DIRECTIONS
All lines holding the word "part" in the listing below need to be copied.

EXTRACTED ENTRIES
*** Begin section ***

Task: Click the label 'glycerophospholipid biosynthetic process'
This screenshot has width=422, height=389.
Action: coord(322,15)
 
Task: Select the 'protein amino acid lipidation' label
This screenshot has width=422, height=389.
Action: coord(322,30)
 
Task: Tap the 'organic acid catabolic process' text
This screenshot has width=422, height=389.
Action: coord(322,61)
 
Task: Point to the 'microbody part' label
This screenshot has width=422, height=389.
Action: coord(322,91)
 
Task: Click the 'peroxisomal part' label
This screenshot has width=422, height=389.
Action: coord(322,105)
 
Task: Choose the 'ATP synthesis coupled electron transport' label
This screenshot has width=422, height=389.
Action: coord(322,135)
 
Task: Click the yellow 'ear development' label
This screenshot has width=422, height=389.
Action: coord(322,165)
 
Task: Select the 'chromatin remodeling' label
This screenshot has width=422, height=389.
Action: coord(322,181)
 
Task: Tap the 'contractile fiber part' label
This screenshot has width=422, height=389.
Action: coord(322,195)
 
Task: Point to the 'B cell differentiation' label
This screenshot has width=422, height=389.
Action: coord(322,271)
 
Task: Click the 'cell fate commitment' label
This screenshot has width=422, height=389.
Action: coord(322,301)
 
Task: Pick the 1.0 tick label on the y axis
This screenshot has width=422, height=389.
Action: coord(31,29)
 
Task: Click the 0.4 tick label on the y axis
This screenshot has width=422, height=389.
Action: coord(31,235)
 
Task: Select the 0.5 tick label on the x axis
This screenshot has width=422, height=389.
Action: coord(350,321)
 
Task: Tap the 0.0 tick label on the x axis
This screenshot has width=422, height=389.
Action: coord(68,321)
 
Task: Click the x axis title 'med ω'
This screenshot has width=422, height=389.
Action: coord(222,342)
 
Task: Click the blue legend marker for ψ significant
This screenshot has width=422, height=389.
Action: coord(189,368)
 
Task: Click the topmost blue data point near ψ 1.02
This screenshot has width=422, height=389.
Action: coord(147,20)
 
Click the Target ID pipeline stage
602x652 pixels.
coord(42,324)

*** End section ***
*** Begin section ***

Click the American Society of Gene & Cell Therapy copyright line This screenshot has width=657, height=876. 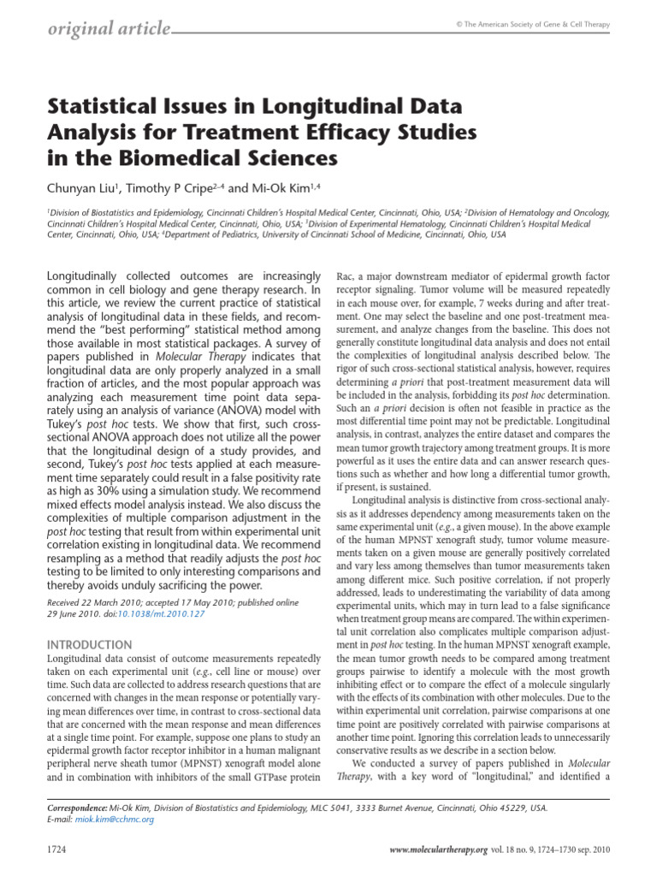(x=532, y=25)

*** End section ***
*** Begin section ***

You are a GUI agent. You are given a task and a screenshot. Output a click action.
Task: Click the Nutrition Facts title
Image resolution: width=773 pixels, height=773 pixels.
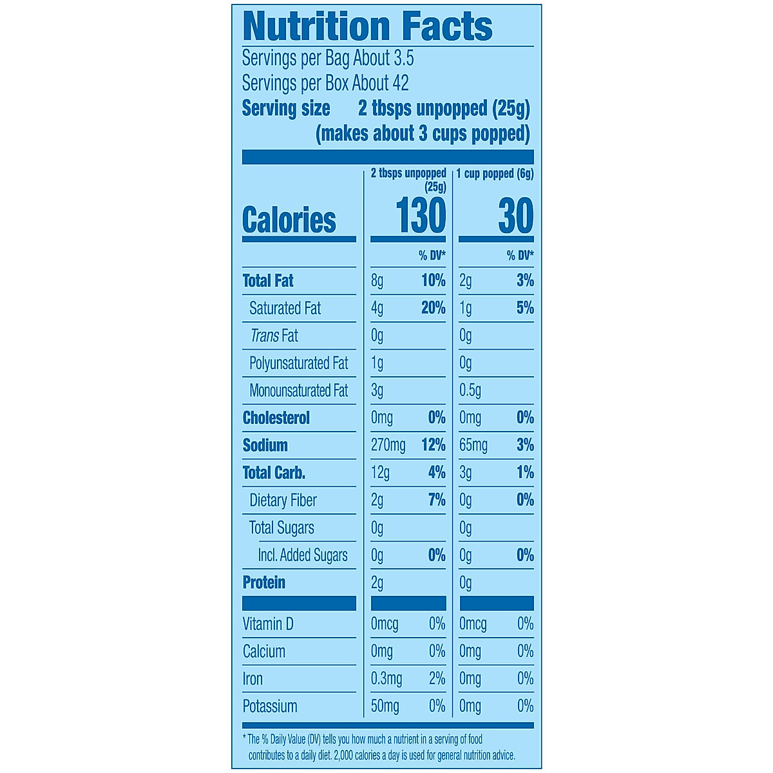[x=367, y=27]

*** End section ***

TASK RESPONSE
Task: Point to the 'microbody part' label
Task: Click the 'peroxisomal part' label
Task: Tap the 'contractile fiber part' label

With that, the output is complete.